* WHAT YOU SHOULD DO
Take the material below and output exactly the run of lines from the one containing "Screen dimensions: 1268x952" down to the one containing "Open 谷海燕 person link", with both included.

* PROVIDED MATERIAL
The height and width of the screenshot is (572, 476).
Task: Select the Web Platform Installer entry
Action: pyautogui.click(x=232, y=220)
--
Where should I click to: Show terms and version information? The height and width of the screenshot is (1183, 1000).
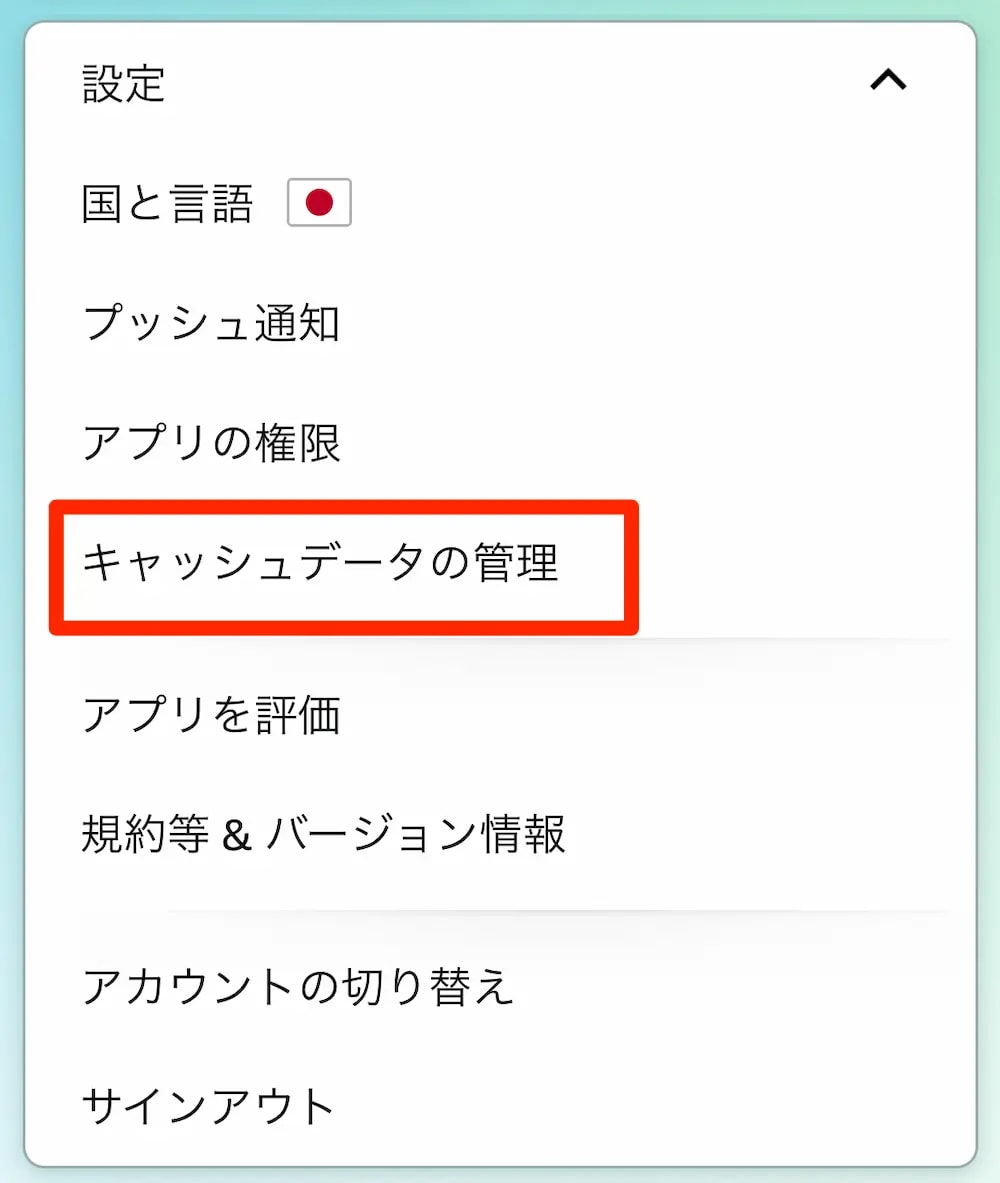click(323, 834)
---
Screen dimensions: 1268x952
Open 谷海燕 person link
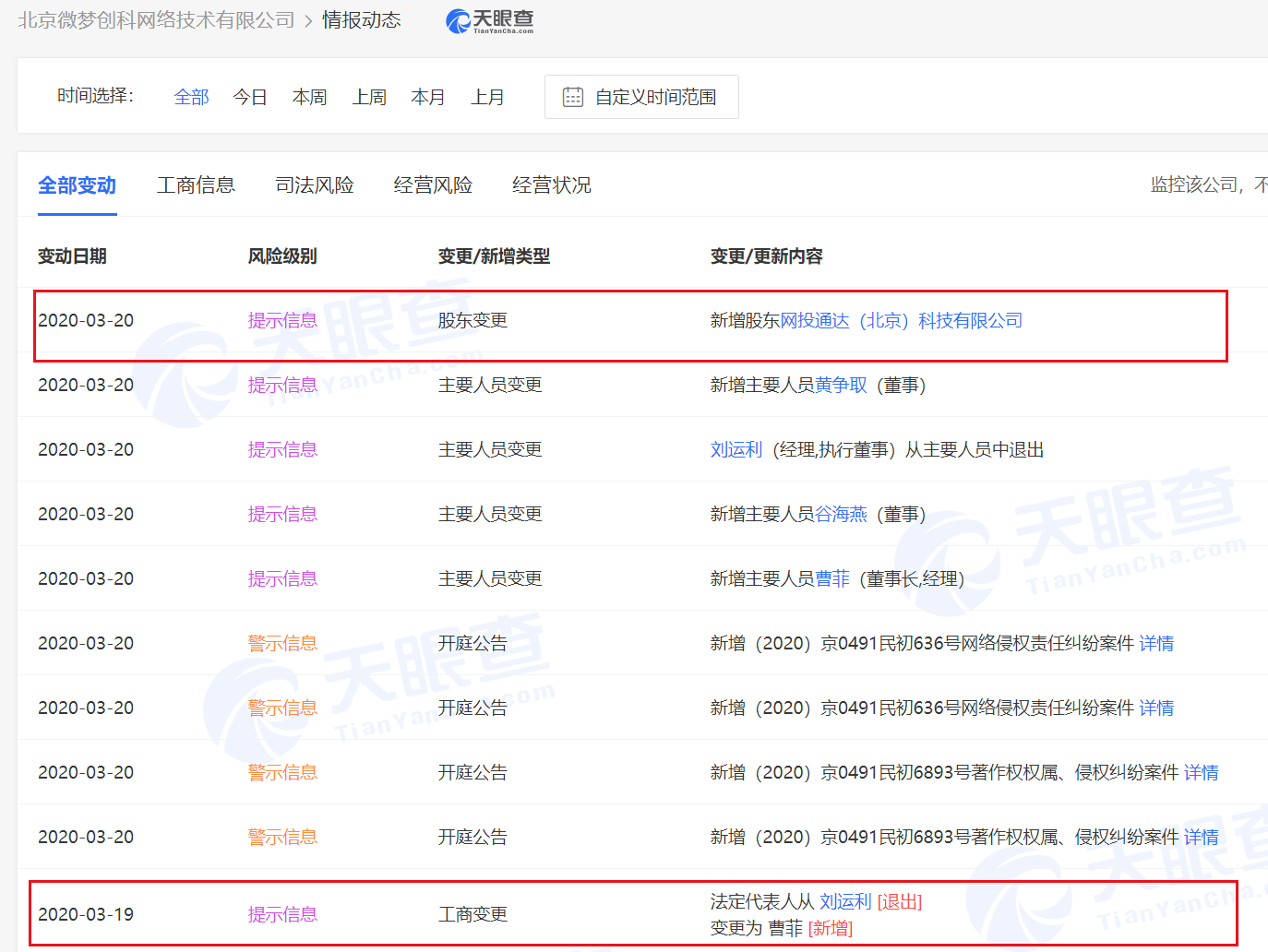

* RESULT OF THIS EXERCISE
Screen dimensions: 1268x952
Open 谷海燕 person link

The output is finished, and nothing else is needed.